The company had to provide as much support (contribution) as necessary
to
keep the final salary scheme afloat. With the downturn in the stock
market
in recent years many companies have found the contributions crippling
and
have closed their final salary schemes. The alternative in some cases
might
have been a bust company and a bust pension scheme. Better to change
the
scheme before that happens and everyone loses.
The financial advisor is probably suggested in order to try to ensure
that
every contributor to the existing pension scheme receives "best advice"
on
the subsequent pension arrangements - join the new scheme or make your
own
arrangements, what to do with the contribution from the current scheme,
etc.
The company may pay the financial advisor or he may not charge. In the
latter case he would make his money from the pension he arranged for
you.
Worth investigating how he is funded and what, if anything, you would
have
to pay.
The only advice (and the company has been clear to point out that this
is not, in fact, advice) is to either (A) take out a new personal
pension and transfer the fund to that.

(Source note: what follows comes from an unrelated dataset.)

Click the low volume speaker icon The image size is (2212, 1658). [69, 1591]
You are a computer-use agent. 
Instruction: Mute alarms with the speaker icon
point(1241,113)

Even though they state they do
not give advice, they helpfully provide an illustration from a (I
assume) favourable (to themselves in the form of commission???) pension
company. Or you can apply to them and have a new illustration drawn up
showing what might happen if you transfer this fund to the companies
current (not final salary) scheme - the very fact that this is not the
default action makes me think they _want_ you to take out the new
scheme. Or you can hire your own advisor. They have helpfully provided
three incomprehensible forms to help you through this. There has never
been the offer of a free financial advisor or any guidance from the
company or its financial advisors about what is best. The employees
basically must DYOR (for better or worse), pay for advice or guess
what's best.
Calm down. There is a way through this maze.
First you have to decide whether there is anything you can do or want to do
about the abolition of the Final Salary scheme.
Second, assuming the FS scheme is closing down, you need to find somewhere
for her money held within that scheme. These schemes normally contain a
fall-back option, which is for the trustees to buy a non-profit deferred
annuity to equal your wife's entitlement to a pension calculated under the
rules. Where there is a deficit, she might only get part of the pension, but
it is no longer possible for the employer to walk away from the deficit.
Third, obtain illustrations for all of the options on offer. Insist that
those illustrations include the figures for commission payable to the
advisers.
Fourth, I doubt that the employer is getting a kick-back in commission from
the IFA, but you are certainly entitled to ask the IFA.